Voilà une histoire malheureuse qui fait partie des aléas du capitalisme sauvage à la chinoise: des dizaines de milliers de Chinois se sont saignés pour élever des fourmis afin de produire un aphrodisiaque qui devait les enrichir. Jusqu'à ce que tout s'écroûle et les laisse sans le sou.
Depuis plusieurs jours, la région de Shenyang, la grande métropole du nord-est de la Chine, est en effervescence en raison des protestations de ces milliers de paysans pauvres qui se sont endettés jusqu'au cou pour acheter du matériel d'élevage de fourmis, et qui sont furieux de s'être fait escroquer. Leur cible: la société Yilishen, à l'origine de l'arnaque, et qui vendait pour 10000 yuans (1000 euros), une fortune pour des paysans, le matériel d'élevage de fourmis qui devait leur permettre de s'enrichir à la revente. Yilishen devait les leur racheter pour produire un elixir aphrodisiaque, supposé plus performant que le viagra!
Une fois de plus, ces événements ont été connus grâce aux blogueurs chinois, qui ont posté les informations, les photos des manifs (ci-dessus celles de mercredi) et les vidéos dont certaines, selon Global Voices Online qui suit la vie des blogs, ont été aussitôt retirées. La presse officielle s'est ainsi abstenue de parler de la manifestation de 10000 personnes, mercredi, devant le Comité provincial du Parti communiste chinois à Shenyang, abondamment relayée sur les blogs.
Cette affaire serait banale si ce n'était son ampleur, affectant des dizaines de milliers de personnes qui ont cru dans le rêve d'enrichissement à base de fourmi que leur vendait le charismatique Wang Fengyou, le PDG de la société Yilishen, avec son slogan "Ant Power" (voir le logo ci-dessus), le "pouvoir des fourmis"...
C'est également embarrassant pour les autorités chinoises, qui ont laissé faire, et même selon certains blogueurs, encouragé, alors que les avis défavorables existaient depuis longtemps. La Food and Drugs Administration (FDA) américaine avait ainsi publié en 2004 une mise en garde contre les produits aphrodisiaques de la société Yilishen, et contre le risque d'effets secondaires. Son équivalent chinois n'a pas eu la même vigilance. Aujourd'hui, la société Yilishen est en faillitte, ayant accumulé les dettes. Elle est incapable de continuer à acheter les fourmis des paysans-éleveurs, qui se retrouvent donc avec une production devenue inutile.
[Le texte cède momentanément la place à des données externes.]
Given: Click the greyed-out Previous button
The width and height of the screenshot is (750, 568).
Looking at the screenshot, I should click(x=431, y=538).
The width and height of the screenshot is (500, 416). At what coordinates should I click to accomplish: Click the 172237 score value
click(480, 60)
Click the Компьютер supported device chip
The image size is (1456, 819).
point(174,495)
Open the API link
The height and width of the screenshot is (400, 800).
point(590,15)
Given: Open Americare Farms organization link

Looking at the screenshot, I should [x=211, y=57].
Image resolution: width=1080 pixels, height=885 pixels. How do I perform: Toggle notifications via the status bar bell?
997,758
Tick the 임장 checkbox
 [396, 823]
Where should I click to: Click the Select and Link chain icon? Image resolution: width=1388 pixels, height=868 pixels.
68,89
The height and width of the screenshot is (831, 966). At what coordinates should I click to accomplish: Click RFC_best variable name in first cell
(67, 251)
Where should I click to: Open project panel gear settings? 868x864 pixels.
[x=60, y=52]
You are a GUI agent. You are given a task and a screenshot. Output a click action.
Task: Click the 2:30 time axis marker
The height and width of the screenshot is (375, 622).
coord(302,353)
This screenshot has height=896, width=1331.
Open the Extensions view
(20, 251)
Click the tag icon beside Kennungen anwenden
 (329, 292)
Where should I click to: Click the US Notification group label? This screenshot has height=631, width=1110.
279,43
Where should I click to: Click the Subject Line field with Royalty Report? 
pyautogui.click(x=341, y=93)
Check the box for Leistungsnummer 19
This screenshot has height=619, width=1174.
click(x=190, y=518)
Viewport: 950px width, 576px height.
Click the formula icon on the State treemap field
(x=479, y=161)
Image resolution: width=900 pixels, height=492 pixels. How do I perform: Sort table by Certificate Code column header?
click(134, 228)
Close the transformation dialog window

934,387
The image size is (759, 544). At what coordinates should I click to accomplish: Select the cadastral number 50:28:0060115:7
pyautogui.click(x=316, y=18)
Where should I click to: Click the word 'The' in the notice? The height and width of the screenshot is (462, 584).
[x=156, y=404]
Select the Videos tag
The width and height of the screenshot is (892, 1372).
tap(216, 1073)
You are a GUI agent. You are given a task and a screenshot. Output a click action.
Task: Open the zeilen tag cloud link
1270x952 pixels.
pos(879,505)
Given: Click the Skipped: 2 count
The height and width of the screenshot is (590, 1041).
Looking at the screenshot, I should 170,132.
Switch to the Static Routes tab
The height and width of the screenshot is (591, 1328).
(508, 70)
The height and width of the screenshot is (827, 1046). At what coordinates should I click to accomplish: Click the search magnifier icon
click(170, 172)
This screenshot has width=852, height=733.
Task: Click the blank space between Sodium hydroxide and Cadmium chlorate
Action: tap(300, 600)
Il y a quelques mois, pourtant, elle se préparait à une introduction en Bourse destinée à lever 1,4 milliard de Yuans (140 millions d'euros)... Un blogueur chinois cité par Global Voices résume ainsi la situation:
"Beaucoup de gens se plaignent, mais, dans votre ignorance, vous vous êtes infligé tout ça vous-mêmes". Bien sûr, le gouvernement et les médias ont leur part de responsabilité également, mais que pouvez leur faire? C'est seulement en développant votre conscience que vous pourrez cesser de vous faire avoir. Yilishen savait qu'il voulait maintenir en l'état les sentiments du peuple, lui faire croire que rien ne changeait à Yilishen, que tout ça pourrait continuer à long terme. Mais les gens n'ont pas du faire leurs calculs: il aurait fallu que la société ait une croissance exponentielle pour réussir, et ce n'était pas réalisable. Aujourd'hui, tout ça est arrivé à son terme. Je prie pour ceux qui se sont fait avoir".
On retrouve dans cette affaire à la fois le rêve d'enrichissement de nombreux Chinois, les pratiques douteuses de bon nombre d'entrepreneurs, le laisser-faire officiel, mais aussi les fantasmes générés par une médecine naturelle à vocation aphrodisiaque... Le tout dans une région socialement sinistrée. Un cocktail explosif.